RECORDED INFORMATION
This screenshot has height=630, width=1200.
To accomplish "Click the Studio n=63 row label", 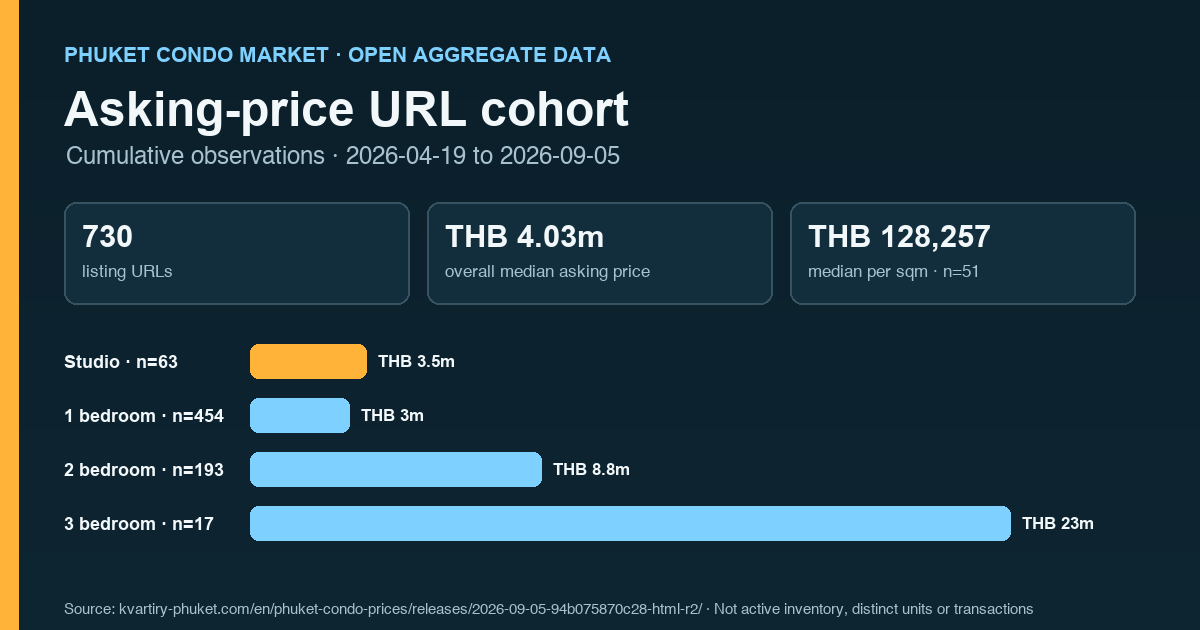I will [121, 362].
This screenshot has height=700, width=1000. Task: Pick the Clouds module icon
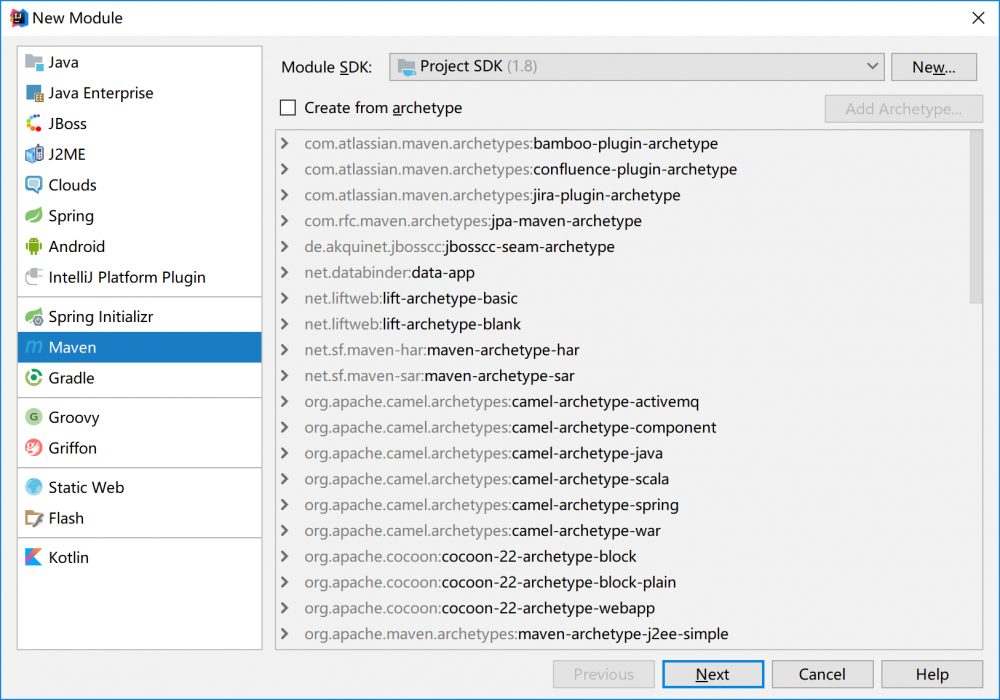coord(34,185)
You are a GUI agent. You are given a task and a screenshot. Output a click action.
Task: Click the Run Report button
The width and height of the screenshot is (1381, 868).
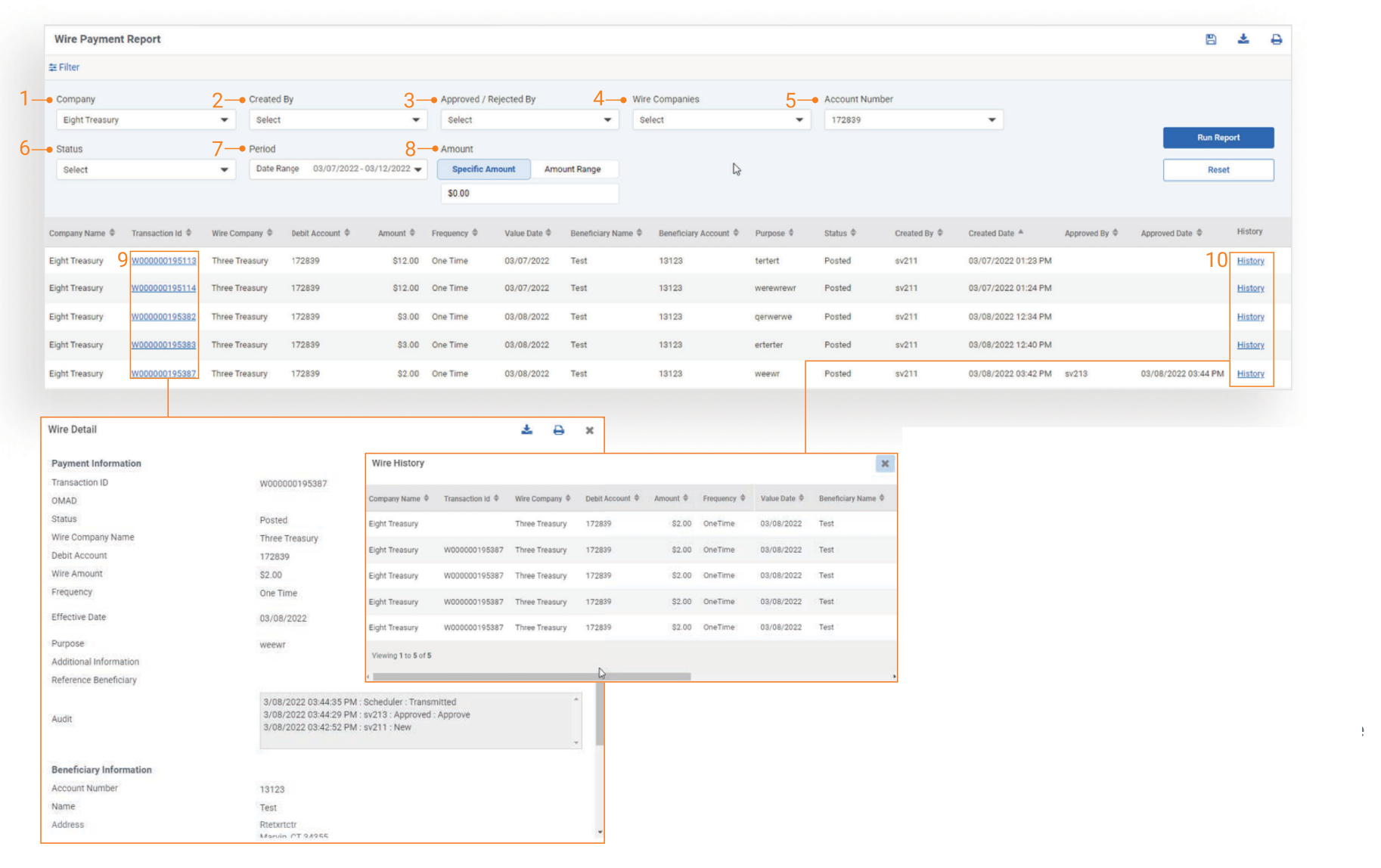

ACTION ITEM
The output consists of exactly the lines from the one containing "This screenshot has height=700, width=1000." through the last line of the listing, both included, with no pictures.

SOLUTION
This screenshot has height=700, width=1000. Task: Pick the Clouds module icon
coord(34,185)
You are a GUI agent. You are given a task and a screenshot. Output a click action.
Task: Click the Run Report button
The width and height of the screenshot is (1381, 868).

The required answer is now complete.